■ **Tekstfragment**
──────

4. Als verweerder niet op tijd heeft beslist, legt de rechtbank op grond van artikel 8:55d, eerste lid, van de Awb een termijn op van twee weken waarbinnen hij een besluit bekend moet maken. In bijzondere gevallen of als dat voor de naleving van andere wettelijke voorschriften nodig is, kan de rechtbank op grond van het derde lid van deze bepaling een andere termijn opleggen of een andere voorziening treffen.
5. De rechtbank is van oordeel dat bij aanvragen om gezinshereniging bij een houder van een asielvergunning op dit moment sprake is van een bijzonder geval. Zij verwijst voor een uitgebreide motivering hiervan naar de uitspraak van deze rechtbank, zittingsplaats Arnhem, van 17 maart 2023, ECLI:NL:RBDHA:2023:3590 en naar de uitspraken van de Afdeling bestuursrechtspraak van de Raad van State van 3 juli 2024, ECLI:NL:RVS:2024:2643 en ECLI:NL:RVS:2024:2644. Omdat ook in reguliere zaken de zorgvuldigheid van de besluitvorming zwaar weegt en deze niet zonder meer mag worden opgeofferd aan de voorgeschreven snelheid, is er echter geen aanleiding om in zaken die betrekking hebben op een reguliere mvv-aanvraag anders te oordelen. Er is dan ook reden om met toepassing van artikel 8:55d, derde lid, van de Awb een langere termijn dan twee weken op te leggen.
6. Bij het bepalen van de nadere beslistermijn ten aanzien van een aanvraag om verlening van een machtiging tot voorlopig verblijf, sluit de rechtbank aan bij de beslistermijnen die worden verbonden aan de verschillende fasen in de besluitvorming zoals genoemd in de bovenvermelde uitspraak van zittingsplaats Arnhem van 17 maart 2023. In de eerder genoemde uitspraken van 3 juli 2024 heeft de Afdeling geoordeeld dat deze nadere beslistermijnen redelijk zijn.
7. In het geval van eiser heeft verweerder gelet op het dossier weliswaar de ontvangst van de aanvragen bevestigd, maar verder nog niet naar de aanvragen gekeken. In dergelijke gevallen bepaalt de rechtbank dat verweerder binnen een termijn van acht weken na verzending van de uitspraak moet beslissen. Dit is anders als verweerder binnen die termijn besluit tot nader onderzoek en dat schriftelijk aan eiser meedeelt. In dat geval moet het besluit binnen twintig weken na verzending van deze uitspraak bekend worden gemaakt.
8. Op grond van artikel 8:55d, tweede lid, van de Awb bepaalt de rechtbank dat verweerder een dwangsom van € 100 aan eiser verbeurt voor elke dag waarmee deze termijn wordt overschreden, met een maximum van € 15.000.
9. In de gegrondverklaring van het beroep ziet de rechtbank aanleiding om verweerder te veroordelen in de door eiser gemaakte proceskosten. De proceskosten worden op grond van het Besluit proceskosten bestuursrecht voor de door een derde beroepsmatig verleende rechtsbijstand vastgesteld op € 453,50, bestaande uit een punt voor het indienen van het beroepschrift met een waarde per punt van € 907 en vermenigvuldigd met wegingsfactor 0,5 (licht). De rechtbank is van oordeel dat de wegingsfactor ‘licht’ van toepassing is aangezien het beroep alleen ziet op het niet tijdig nemen van een besluit.

──────

■ **Opdracht 1**
Herschrijf het deel van het tekstfragment dat begint met de woorden "9. In de gegrondverklaring" en eindigt met "van een besluit.", en zet daarin "weegfactor" in plaats van "wegingsfactor".

■ **Lijst**
──────

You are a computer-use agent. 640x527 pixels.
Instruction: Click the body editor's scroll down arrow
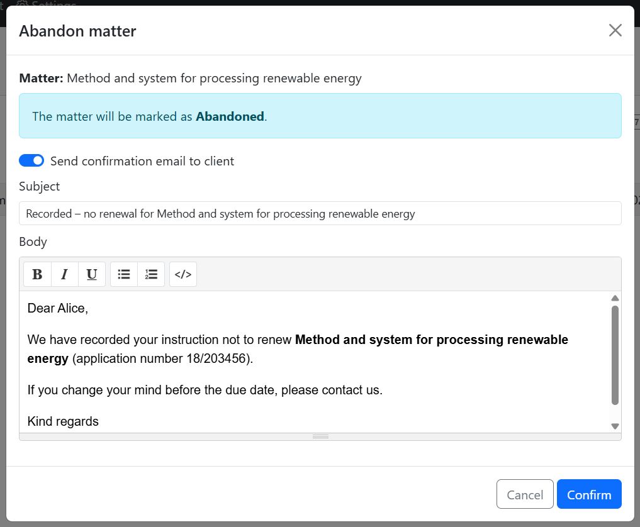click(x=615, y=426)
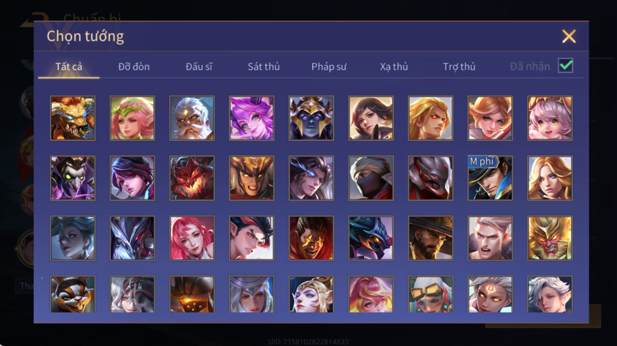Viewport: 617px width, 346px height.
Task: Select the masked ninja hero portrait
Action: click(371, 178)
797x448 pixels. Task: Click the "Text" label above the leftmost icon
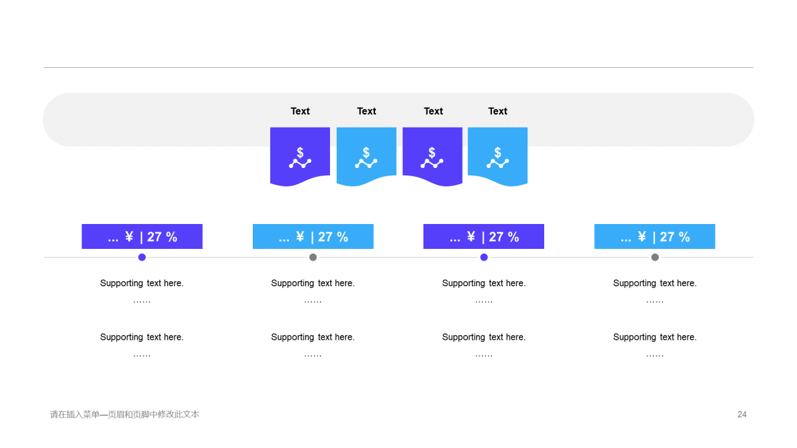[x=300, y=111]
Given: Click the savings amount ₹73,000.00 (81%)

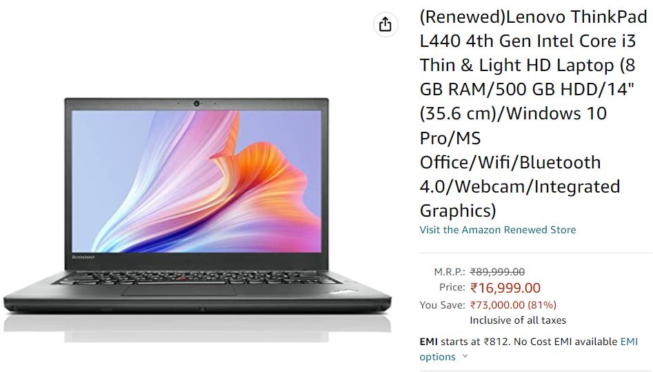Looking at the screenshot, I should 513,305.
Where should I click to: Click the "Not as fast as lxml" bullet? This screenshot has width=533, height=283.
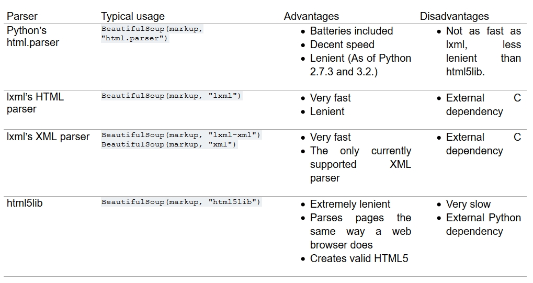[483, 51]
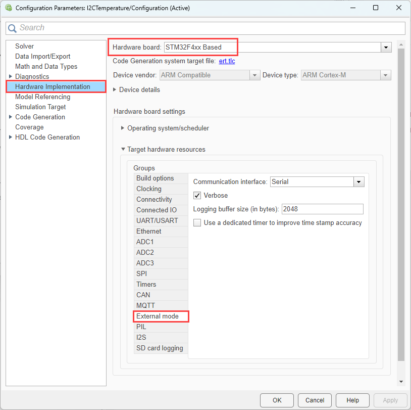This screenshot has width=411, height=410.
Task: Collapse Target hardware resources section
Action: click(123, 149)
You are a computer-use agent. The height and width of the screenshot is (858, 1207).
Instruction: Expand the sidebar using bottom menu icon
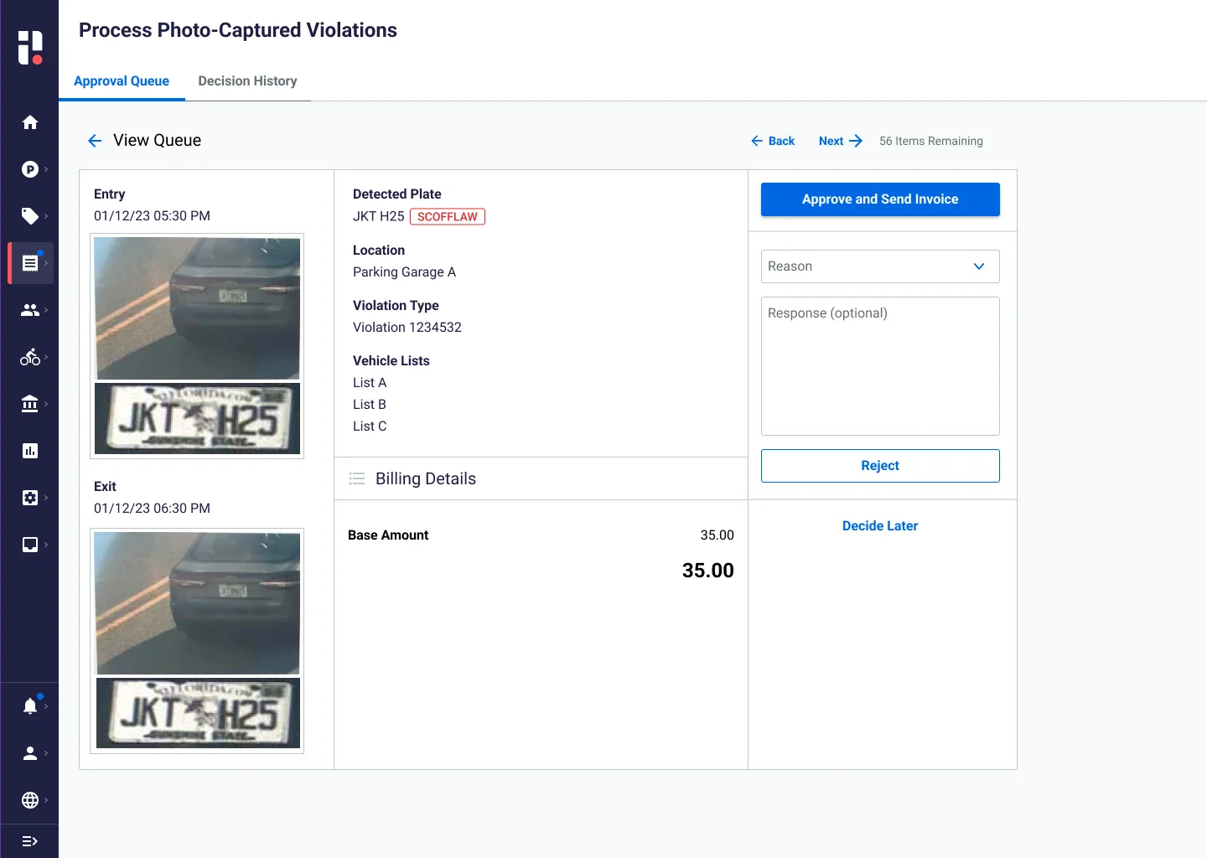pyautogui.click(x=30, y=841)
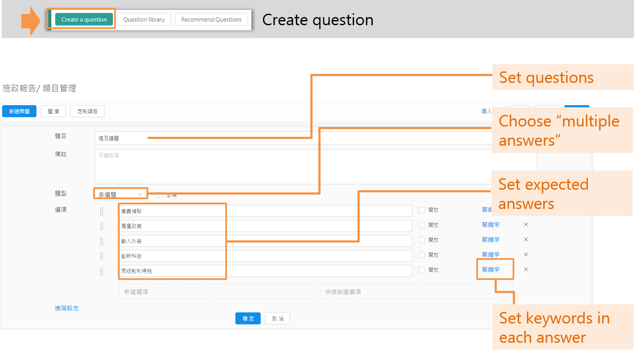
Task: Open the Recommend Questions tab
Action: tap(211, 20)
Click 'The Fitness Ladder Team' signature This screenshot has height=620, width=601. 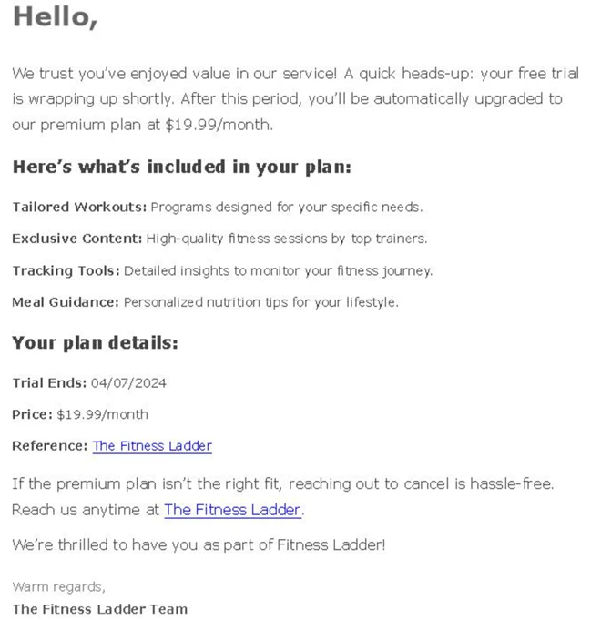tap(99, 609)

──────

■ **Opdracht 2**
Neem elke regel uit de lijst over waarin de tekenreeks "icon" voorkomt, waarbij hoofdletters en kleine letters verschil maken.

■ **Antwoord 1**
9. In de gegrondverklaring van het beroep ziet de rechtbank aanleiding om verweerder te veroordelen in de door eiser gemaakte proceskosten. De proceskosten worden op grond van het Besluit proceskosten bestuursrecht voor de door een derde beroepsmatig verleende rechtsbijstand vastgesteld op € 453,50, bestaande uit een punt voor het indienen van het beroepschrift met een waarde per punt van € 907 en vermenigvuldigd met weegfactor 0,5 (licht). De rechtbank is van oordeel dat de weegfactor ‘licht’ van toepassing is aangezien het beroep alleen ziet op het niet tijdig nemen van een besluit.

■ **Antwoord 2**
797x448 pixels. Task: Click the "Text" label above the leftmost icon
Instruction: Expand the sidebar using bottom menu icon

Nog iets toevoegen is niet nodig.